- _Text extract_
Begin

The Home Secretary, Amber Rudd, has committed to renewing the £13.4 million in annual security funding for the Jewish community.
Ms Rudd made the announcement at the Community Security Trust (CST) annual dinner on Wednesday evening, telling the more than 800 attendees that the money was intended “to ensure the security of Jewish faith schools, synagogues and communal buildings, following concerns raised by the Jewish community.
CST is a charity dedicated to protecting British Jews that received charitable status in 1994. Rudd lauded the organization as a trusted partner of the government, which supports it with grants for security guards and equipment at hundreds of Jewish schools, nurseries, synagogues and other Jewish facilities.
“It is absolutely essential that we all feel safe where we live, where we work, where we worship and where we meet our friends,” she said and promised to be there for the Jewish community if they ever feel threatened or victimised.
Rudd stressed that anti-Semitism is not a subject of the past. She addressed a CST report which highlighted how 18 per cent of anti-Semitic incidents last year were on social media, saying, “What is illegal offline is illegal online, and those who commit these cowardly crimes should be met with the full force of the law.”
Rudd pointed to attacks against Jews in Paris, Brussels, Toulouse and Copenhagen in recent years, as well as a more recent case of a 16-year-old girl in Denmark who was charged for planning to blow up a Jewish school.

End

- _Information provided_
Begin

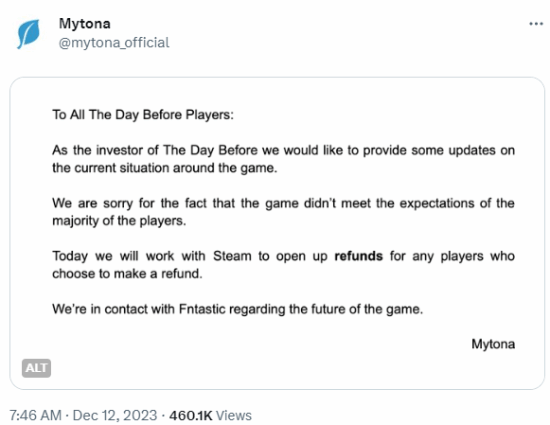The image size is (550, 425).
Task: Click the ALT badge on the image
Action: [36, 368]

End

- _The tasks_
(1) In the article on security funding for the Jewish community, how many people attended the CST annual dinner?
(2) Carry on the article on security funding for the Jewish community from its final sentence.
The data are separate material, unrelated to the article on security funding for the Jewish community.

- _The results_
(1) More than 800 people attended.

(2)
Gerald Ronson, CTS chairman said, “the last two years have been the worst ever recorded by CST, and that is without a war” and stressed that anti-Semitism should not be taken lightly.
“This isn’t some random event. Anti-Semitism isn’t like the weather. You don’t wake up in the morning and discover that it’s suddenly turned anti-Semitic outside. It comes down to the state of British society and politics.”
Likewise, CST vice-chair, Lloyd Dorfman emphasised, “Since I first got involved with CST over 30 years ago, anti-Semitism has never featured more prominently. Hardly a day goes by when, in the mainstream press or across social media, it isn’t mentioned in some form or another. It’s become all-pervasive, which is itself very disturbing.”
The UK government has pledged similar figures to protect the Jewish community in Britain since 2015. The initiative was started under David Cameron and it is good to see the current government continuing this commitment.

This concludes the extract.